[Stored data]
○ ○ ○ ○
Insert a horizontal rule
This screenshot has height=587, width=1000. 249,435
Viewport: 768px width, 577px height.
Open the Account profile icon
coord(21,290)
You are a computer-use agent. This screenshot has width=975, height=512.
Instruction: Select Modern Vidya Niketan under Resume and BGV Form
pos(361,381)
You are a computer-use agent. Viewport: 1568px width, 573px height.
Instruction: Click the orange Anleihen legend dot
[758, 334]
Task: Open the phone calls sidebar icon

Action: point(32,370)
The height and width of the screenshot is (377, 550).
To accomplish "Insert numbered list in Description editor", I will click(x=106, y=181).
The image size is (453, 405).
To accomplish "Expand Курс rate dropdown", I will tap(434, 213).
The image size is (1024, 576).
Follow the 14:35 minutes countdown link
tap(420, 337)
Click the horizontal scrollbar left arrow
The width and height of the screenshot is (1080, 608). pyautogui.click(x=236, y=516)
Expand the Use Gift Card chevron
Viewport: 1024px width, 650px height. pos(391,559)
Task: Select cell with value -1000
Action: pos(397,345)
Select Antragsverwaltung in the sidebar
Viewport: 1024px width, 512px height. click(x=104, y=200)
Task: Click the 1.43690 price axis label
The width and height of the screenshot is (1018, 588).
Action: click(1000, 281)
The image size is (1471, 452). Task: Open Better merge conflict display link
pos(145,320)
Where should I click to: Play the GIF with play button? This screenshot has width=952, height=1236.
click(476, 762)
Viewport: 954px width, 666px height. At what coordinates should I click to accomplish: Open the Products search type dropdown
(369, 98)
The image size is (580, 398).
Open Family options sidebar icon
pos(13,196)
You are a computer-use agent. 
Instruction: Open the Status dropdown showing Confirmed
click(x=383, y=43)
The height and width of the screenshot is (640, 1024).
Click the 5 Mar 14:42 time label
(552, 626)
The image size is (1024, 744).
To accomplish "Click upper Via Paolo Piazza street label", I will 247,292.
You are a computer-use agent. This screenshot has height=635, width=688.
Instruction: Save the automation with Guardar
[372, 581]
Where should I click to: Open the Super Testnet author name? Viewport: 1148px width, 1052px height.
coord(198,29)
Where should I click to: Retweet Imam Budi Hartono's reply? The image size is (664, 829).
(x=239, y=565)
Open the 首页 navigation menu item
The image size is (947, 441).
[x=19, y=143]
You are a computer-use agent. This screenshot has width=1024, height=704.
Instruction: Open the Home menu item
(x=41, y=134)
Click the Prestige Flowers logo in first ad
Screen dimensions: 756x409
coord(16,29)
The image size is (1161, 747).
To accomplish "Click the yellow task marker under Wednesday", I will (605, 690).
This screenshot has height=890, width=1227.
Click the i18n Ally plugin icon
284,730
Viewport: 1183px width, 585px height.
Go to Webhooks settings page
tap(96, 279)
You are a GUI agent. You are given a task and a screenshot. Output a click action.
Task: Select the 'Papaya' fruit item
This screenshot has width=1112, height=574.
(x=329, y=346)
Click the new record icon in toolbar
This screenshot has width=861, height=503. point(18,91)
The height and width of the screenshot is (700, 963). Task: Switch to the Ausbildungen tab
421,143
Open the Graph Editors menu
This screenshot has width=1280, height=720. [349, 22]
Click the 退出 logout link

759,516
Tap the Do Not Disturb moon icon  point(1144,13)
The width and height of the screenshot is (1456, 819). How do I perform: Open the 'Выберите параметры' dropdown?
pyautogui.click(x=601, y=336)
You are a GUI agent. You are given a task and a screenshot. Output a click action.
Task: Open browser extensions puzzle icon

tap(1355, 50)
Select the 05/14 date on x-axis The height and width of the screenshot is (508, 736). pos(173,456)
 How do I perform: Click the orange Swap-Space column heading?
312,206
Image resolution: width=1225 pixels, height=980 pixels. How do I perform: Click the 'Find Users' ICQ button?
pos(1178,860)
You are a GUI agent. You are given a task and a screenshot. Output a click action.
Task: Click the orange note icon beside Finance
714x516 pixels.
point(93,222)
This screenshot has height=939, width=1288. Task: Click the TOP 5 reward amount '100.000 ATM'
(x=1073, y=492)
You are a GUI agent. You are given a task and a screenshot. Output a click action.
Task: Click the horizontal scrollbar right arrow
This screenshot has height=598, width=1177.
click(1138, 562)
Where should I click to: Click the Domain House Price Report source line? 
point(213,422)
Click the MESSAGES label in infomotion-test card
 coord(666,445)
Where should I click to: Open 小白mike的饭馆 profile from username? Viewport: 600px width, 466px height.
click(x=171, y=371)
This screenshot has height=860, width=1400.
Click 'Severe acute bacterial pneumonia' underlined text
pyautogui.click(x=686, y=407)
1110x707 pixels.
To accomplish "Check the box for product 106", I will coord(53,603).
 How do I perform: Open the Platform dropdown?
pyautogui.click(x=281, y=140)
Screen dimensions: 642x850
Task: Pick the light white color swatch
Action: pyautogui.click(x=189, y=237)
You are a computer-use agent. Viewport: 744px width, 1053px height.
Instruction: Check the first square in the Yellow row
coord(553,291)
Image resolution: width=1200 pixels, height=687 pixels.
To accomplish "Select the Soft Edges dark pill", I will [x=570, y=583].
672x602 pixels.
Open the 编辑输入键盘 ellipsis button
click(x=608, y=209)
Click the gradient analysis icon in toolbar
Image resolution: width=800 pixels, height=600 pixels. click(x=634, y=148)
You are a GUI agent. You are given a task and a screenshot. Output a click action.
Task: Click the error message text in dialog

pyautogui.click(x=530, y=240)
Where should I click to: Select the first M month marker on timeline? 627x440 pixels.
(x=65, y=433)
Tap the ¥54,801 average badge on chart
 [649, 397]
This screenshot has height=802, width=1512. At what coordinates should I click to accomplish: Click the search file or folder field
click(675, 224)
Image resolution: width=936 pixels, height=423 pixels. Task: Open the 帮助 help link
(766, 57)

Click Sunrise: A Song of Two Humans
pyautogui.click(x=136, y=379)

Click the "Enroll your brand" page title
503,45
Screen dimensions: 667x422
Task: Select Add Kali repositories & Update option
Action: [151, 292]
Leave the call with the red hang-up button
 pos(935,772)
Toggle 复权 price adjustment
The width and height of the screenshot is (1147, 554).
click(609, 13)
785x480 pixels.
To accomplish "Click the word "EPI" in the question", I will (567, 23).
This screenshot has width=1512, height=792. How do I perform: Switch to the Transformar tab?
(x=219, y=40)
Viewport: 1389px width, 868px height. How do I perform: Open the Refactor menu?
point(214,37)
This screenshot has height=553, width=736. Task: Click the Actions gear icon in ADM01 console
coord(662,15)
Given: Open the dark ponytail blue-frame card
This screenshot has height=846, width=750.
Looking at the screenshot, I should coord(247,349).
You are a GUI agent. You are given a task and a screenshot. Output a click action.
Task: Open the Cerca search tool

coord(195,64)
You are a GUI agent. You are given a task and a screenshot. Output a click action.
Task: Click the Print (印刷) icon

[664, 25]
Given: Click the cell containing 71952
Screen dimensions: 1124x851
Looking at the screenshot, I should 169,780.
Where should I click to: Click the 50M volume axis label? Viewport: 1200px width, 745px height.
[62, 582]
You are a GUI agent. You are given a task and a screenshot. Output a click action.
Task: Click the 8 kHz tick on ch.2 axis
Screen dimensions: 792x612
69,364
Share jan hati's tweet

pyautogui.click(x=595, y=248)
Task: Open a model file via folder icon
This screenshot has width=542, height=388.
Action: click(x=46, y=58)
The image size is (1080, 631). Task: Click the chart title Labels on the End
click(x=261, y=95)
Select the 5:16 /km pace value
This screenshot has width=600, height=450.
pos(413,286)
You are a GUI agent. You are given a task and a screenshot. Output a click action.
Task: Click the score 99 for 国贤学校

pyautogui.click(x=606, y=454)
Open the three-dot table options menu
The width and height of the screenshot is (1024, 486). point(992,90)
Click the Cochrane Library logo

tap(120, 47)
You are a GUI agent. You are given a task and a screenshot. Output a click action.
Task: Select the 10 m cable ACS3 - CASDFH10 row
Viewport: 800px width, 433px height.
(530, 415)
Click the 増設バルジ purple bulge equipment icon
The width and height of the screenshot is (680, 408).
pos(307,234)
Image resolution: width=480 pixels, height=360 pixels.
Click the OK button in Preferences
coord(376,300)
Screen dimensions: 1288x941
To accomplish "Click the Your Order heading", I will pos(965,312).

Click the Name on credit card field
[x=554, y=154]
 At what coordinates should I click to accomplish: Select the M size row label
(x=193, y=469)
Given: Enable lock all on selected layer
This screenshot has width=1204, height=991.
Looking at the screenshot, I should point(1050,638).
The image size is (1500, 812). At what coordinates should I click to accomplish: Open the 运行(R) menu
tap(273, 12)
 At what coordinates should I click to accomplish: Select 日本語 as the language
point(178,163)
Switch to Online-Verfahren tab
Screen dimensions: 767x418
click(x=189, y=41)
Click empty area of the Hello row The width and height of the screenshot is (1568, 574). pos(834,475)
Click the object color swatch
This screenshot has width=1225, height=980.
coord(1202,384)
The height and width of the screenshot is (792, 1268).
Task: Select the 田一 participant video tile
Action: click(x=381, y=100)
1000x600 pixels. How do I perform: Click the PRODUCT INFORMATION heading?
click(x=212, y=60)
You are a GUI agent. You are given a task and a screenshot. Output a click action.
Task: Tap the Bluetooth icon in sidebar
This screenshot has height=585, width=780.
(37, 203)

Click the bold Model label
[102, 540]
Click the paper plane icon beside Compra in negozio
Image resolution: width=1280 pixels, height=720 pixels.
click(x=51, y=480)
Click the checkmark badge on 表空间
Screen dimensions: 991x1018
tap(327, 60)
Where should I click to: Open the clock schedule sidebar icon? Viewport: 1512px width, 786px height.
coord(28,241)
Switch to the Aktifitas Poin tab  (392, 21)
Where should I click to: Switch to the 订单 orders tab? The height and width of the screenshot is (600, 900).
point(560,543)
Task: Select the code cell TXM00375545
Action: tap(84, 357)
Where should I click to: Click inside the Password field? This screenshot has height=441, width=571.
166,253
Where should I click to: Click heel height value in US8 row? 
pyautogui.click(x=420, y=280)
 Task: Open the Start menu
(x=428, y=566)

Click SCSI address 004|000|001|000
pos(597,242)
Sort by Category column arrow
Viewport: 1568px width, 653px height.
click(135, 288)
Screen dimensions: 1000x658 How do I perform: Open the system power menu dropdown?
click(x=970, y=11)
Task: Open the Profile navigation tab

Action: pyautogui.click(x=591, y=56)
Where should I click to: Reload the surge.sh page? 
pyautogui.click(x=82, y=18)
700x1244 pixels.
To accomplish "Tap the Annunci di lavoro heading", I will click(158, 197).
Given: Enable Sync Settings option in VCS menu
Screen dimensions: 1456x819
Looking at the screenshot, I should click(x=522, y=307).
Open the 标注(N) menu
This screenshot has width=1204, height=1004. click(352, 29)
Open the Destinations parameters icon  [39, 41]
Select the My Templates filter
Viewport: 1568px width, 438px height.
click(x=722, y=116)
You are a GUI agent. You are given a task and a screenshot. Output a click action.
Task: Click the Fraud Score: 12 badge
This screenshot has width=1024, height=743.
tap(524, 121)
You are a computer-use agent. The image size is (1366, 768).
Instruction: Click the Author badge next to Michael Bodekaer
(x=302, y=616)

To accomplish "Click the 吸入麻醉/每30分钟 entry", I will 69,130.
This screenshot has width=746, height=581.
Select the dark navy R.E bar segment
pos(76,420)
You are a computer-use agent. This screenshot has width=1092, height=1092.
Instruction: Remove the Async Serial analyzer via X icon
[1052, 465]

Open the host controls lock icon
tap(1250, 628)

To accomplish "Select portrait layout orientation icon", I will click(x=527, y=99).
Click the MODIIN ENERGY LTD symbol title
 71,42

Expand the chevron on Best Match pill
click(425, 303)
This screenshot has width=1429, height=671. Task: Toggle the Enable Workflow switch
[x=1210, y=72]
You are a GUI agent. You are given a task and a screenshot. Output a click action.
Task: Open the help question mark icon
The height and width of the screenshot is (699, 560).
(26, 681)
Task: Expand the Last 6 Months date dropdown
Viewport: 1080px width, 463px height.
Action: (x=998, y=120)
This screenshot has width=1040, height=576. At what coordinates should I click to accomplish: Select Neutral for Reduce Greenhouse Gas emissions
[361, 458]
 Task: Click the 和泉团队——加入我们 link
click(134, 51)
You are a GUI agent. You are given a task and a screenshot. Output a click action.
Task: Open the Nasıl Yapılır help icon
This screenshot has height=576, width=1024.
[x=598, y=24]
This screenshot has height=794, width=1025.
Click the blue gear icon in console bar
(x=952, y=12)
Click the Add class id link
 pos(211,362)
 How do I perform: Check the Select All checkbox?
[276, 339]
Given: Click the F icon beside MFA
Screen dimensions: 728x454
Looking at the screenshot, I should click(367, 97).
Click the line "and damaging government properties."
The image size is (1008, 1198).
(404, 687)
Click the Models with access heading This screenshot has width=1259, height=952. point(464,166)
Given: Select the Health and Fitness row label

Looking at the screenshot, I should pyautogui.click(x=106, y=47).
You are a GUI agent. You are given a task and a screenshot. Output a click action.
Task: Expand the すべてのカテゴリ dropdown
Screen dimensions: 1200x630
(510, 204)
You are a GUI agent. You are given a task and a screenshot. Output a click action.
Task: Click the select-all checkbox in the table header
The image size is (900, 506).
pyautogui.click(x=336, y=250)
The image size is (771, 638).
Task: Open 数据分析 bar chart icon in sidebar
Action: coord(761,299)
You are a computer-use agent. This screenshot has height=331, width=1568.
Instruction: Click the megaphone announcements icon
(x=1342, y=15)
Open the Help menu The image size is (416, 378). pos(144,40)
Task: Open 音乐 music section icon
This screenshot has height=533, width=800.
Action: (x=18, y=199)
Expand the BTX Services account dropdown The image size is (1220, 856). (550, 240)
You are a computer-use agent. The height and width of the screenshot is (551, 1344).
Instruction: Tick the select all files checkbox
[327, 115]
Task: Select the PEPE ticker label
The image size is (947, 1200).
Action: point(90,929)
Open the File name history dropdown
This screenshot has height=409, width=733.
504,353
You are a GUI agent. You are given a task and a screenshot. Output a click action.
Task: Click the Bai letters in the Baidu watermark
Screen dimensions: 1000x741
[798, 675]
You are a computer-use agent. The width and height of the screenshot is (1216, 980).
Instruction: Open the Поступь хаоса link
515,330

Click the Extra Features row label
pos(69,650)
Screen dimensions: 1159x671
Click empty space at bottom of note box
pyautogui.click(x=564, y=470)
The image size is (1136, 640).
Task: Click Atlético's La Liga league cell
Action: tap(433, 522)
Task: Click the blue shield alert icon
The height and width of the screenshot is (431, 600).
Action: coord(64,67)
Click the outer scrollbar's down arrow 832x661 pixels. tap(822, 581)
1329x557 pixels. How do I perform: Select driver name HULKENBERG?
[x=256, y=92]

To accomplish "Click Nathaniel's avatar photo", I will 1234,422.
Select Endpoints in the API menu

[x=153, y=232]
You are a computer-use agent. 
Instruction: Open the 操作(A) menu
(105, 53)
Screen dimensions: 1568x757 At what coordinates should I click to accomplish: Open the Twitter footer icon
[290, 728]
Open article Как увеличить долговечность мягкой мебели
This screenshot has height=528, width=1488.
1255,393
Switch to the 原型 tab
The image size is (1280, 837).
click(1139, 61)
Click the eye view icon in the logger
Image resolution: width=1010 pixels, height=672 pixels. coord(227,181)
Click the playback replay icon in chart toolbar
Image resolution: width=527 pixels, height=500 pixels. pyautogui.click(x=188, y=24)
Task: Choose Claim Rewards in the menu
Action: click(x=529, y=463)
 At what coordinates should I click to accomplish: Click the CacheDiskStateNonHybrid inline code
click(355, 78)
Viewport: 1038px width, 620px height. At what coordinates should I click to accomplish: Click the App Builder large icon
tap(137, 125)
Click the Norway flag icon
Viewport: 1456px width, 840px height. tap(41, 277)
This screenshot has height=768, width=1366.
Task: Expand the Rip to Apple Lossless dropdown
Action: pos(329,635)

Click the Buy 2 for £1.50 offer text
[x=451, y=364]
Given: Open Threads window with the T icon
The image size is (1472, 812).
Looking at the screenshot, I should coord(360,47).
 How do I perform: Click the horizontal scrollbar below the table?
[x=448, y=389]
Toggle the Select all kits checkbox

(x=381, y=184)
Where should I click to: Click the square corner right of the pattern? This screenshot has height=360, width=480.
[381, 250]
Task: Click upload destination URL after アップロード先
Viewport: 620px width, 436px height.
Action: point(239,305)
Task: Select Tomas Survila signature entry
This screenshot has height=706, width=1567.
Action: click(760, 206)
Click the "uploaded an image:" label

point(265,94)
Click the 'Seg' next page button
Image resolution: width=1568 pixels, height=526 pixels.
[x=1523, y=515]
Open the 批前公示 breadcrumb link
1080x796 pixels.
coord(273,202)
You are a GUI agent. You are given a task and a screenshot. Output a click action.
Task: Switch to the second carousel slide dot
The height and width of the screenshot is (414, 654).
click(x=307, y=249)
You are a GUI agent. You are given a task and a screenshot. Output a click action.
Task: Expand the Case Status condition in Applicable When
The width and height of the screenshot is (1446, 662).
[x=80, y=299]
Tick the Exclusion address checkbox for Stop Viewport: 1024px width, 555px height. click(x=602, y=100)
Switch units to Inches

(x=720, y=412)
○ ○ ○ ○
→ **Required work**: Show a copy of each line from the records above in which the string "entry" occurs.

→ **Result of this exercise**:
To accomplish "Click the 吸入麻醉/每30分钟 entry", I will 69,130.
Task: Select Tomas Survila signature entry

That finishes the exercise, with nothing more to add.